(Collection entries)
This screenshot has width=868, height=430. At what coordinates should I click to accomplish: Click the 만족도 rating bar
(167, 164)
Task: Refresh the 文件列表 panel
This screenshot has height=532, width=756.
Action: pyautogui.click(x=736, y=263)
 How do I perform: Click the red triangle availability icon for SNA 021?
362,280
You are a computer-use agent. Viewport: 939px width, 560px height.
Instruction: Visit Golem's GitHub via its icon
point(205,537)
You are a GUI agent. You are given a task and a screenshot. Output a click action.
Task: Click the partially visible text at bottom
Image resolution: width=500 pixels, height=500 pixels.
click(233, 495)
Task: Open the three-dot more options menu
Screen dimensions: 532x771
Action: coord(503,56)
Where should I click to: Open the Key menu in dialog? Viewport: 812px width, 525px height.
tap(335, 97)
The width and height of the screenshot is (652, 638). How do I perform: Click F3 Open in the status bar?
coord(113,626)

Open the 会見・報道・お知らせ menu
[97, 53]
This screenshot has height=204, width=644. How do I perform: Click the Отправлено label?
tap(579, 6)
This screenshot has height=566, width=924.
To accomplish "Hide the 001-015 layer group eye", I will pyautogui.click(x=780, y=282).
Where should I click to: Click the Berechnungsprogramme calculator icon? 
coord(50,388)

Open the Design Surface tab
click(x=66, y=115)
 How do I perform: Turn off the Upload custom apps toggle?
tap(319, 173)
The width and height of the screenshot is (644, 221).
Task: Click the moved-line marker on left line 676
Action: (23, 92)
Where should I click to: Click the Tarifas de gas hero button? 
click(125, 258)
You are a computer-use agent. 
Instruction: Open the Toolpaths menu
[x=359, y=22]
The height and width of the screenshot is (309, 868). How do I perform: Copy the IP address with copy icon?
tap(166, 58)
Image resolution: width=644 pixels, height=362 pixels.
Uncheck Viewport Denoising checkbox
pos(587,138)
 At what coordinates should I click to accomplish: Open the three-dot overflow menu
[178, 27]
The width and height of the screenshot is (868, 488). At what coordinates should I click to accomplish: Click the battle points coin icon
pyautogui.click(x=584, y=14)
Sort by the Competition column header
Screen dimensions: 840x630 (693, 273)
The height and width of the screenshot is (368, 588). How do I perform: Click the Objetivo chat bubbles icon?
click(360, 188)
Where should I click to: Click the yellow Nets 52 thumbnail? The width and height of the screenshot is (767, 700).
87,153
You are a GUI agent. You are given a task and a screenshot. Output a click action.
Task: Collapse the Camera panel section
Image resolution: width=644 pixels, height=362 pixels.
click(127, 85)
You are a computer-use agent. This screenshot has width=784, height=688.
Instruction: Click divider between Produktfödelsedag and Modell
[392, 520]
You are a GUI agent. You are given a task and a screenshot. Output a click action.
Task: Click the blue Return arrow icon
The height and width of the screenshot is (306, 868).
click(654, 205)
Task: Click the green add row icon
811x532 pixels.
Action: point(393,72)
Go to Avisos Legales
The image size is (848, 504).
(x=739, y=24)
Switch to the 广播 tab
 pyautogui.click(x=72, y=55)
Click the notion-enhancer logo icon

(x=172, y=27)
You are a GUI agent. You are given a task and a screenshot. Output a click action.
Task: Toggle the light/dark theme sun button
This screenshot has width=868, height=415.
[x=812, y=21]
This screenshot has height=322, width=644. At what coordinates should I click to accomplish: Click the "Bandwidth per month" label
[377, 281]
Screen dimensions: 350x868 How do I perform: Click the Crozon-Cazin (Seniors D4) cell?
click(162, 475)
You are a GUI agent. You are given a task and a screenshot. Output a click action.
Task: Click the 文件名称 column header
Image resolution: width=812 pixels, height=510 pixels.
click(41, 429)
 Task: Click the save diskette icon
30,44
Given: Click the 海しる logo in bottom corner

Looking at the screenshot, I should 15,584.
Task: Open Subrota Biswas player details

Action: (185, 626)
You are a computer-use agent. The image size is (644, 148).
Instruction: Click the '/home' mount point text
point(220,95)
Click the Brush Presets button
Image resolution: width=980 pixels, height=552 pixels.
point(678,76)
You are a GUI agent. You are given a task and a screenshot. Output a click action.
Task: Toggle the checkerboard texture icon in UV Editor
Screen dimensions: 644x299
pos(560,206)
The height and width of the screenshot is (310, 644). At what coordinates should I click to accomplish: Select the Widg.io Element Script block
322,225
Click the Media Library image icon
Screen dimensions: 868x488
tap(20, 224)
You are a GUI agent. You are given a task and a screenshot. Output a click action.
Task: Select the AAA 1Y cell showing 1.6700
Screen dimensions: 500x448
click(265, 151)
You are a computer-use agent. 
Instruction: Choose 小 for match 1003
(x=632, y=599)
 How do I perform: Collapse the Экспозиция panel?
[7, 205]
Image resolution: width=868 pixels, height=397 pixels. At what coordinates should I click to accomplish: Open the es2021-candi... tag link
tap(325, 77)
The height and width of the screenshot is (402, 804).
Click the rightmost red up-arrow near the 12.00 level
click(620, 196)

** Work request **
Retype the entries above. Match them exactly.

** Written response **
This screenshot has width=868, height=430. At what coordinates should I click to accomplish: Click the 만족도 rating bar
(167, 164)
Task: Refresh the 文件列表 panel
This screenshot has height=532, width=756.
Action: pyautogui.click(x=736, y=263)
 How do I perform: Click the red triangle availability icon for SNA 021?
362,280
You are a computer-use agent. Viewport: 939px width, 560px height.
Instruction: Visit Golem's GitHub via its icon
point(205,537)
You are a GUI agent. You are given a task and a screenshot. Output a click action.
Task: Click the partially visible text at bottom
Image resolution: width=500 pixels, height=500 pixels.
click(233, 495)
Task: Open the three-dot more options menu
Screen dimensions: 532x771
Action: coord(503,56)
Where should I click to: Open the Key menu in dialog? Viewport: 812px width, 525px height.
tap(335, 97)
The width and height of the screenshot is (652, 638). How do I perform: Click F3 Open in the status bar?
coord(113,626)

Open the 会見・報道・お知らせ menu
[97, 53]
This screenshot has height=204, width=644. How do I perform: Click the Отправлено label?
tap(579, 6)
This screenshot has height=566, width=924.
To accomplish "Hide the 001-015 layer group eye", I will pyautogui.click(x=780, y=282).
Where should I click to: Click the Berechnungsprogramme calculator icon? 
coord(50,388)

Open the Design Surface tab
click(x=66, y=115)
 How do I perform: Turn off the Upload custom apps toggle?
tap(319, 173)
The width and height of the screenshot is (644, 221).
Task: Click the moved-line marker on left line 676
Action: (23, 92)
Where should I click to: Click the Tarifas de gas hero button? 
click(125, 258)
You are a computer-use agent. 
Instruction: Open the Toolpaths menu
[x=359, y=22]
The height and width of the screenshot is (309, 868). How do I perform: Copy the IP address with copy icon?
tap(166, 58)
Image resolution: width=644 pixels, height=362 pixels.
Uncheck Viewport Denoising checkbox
pos(587,138)
 At what coordinates should I click to accomplish: Open the three-dot overflow menu
[178, 27]
The width and height of the screenshot is (868, 488). At what coordinates should I click to accomplish: Click the battle points coin icon
pyautogui.click(x=584, y=14)
Sort by the Competition column header
Screen dimensions: 840x630 (693, 273)
The height and width of the screenshot is (368, 588). How do I perform: Click the Objetivo chat bubbles icon?
click(360, 188)
Where should I click to: Click the yellow Nets 52 thumbnail? The width and height of the screenshot is (767, 700).
87,153
You are a GUI agent. You are given a task and a screenshot. Output a click action.
Task: Collapse the Camera panel section
Image resolution: width=644 pixels, height=362 pixels.
click(127, 85)
You are a computer-use agent. This screenshot has width=784, height=688.
Instruction: Click divider between Produktfödelsedag and Modell
[392, 520]
You are a GUI agent. You are given a task and a screenshot. Output a click action.
Task: Click the blue Return arrow icon
The height and width of the screenshot is (306, 868).
click(654, 205)
Task: Click the green add row icon
811x532 pixels.
Action: point(393,72)
Go to Avisos Legales
The image size is (848, 504).
(x=739, y=24)
Switch to the 广播 tab
 pyautogui.click(x=72, y=55)
Click the notion-enhancer logo icon

(x=172, y=27)
You are a GUI agent. You are given a task and a screenshot. Output a click action.
Task: Toggle the light/dark theme sun button
This screenshot has width=868, height=415.
[x=812, y=21]
This screenshot has height=322, width=644. At what coordinates should I click to accomplish: Click the "Bandwidth per month" label
[377, 281]
Screen dimensions: 350x868 How do I perform: Click the Crozon-Cazin (Seniors D4) cell?
click(162, 475)
You are a GUI agent. You are given a task and a screenshot. Output a click action.
Task: Click the 文件名称 column header
Image resolution: width=812 pixels, height=510 pixels.
click(41, 429)
 Task: Click the save diskette icon
30,44
Given: Click the 海しる logo in bottom corner

Looking at the screenshot, I should 15,584.
Task: Open Subrota Biswas player details

Action: (185, 626)
You are a computer-use agent. The image size is (644, 148).
Instruction: Click the '/home' mount point text
point(220,95)
Click the Brush Presets button
Image resolution: width=980 pixels, height=552 pixels.
point(678,76)
You are a GUI agent. You are given a task and a screenshot. Output a click action.
Task: Toggle the checkerboard texture icon in UV Editor
Screen dimensions: 644x299
pos(560,206)
The height and width of the screenshot is (310, 644). At what coordinates should I click to accomplish: Select the Widg.io Element Script block
322,225
Click the Media Library image icon
Screen dimensions: 868x488
tap(20, 224)
You are a GUI agent. You are given a task and a screenshot. Output a click action.
Task: Select the AAA 1Y cell showing 1.6700
Screen dimensions: 500x448
click(265, 151)
You are a computer-use agent. 
Instruction: Choose 小 for match 1003
(x=632, y=599)
 How do I perform: Collapse the Экспозиция panel?
[7, 205]
Image resolution: width=868 pixels, height=397 pixels. At what coordinates should I click to accomplish: Open the es2021-candi... tag link
tap(325, 77)
The height and width of the screenshot is (402, 804).
Click the rightmost red up-arrow near the 12.00 level
click(620, 196)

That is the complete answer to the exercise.